### STATED PROBLEM
Copy the lines exactly as they appear, starting with the line that contains "Click the Oct" and going on through the line that contains "click(x=85, y=673)".

### ROWS

------------------------------------------------------------------------

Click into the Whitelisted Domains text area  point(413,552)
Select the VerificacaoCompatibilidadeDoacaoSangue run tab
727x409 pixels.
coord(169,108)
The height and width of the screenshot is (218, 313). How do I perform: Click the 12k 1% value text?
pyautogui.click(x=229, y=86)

------------------------------------------------------------------------

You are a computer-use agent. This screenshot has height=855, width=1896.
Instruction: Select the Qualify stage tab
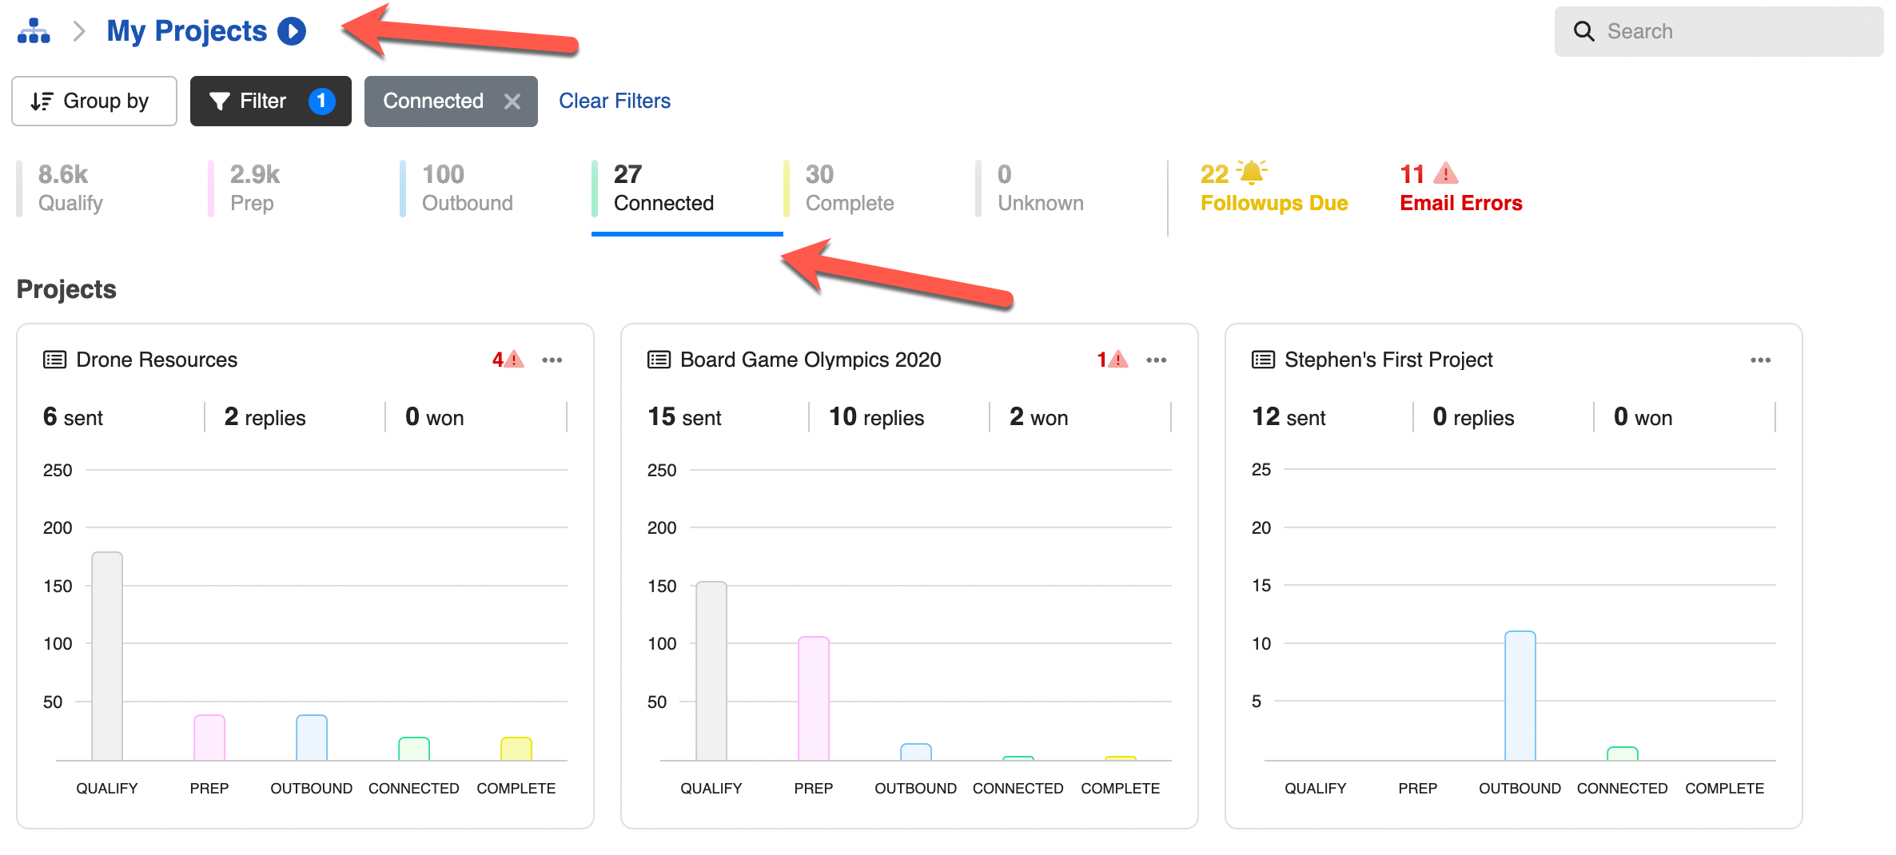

------------------------------------------------------------------------

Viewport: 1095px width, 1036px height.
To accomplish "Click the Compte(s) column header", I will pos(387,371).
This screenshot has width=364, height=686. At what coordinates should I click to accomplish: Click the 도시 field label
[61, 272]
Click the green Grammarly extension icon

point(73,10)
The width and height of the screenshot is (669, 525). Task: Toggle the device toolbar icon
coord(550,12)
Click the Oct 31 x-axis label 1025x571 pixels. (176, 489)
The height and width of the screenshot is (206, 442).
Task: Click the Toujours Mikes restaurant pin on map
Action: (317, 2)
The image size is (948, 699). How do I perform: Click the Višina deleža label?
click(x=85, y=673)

------------------------------------------------------------------------

### THE SOLUTION
Click the Oct 31 x-axis label 1025x571 pixels. (176, 489)
The height and width of the screenshot is (206, 442).
Task: Click the Toujours Mikes restaurant pin on map
Action: (317, 2)
The image size is (948, 699). How do I perform: Click the Višina deleža label?
click(x=85, y=673)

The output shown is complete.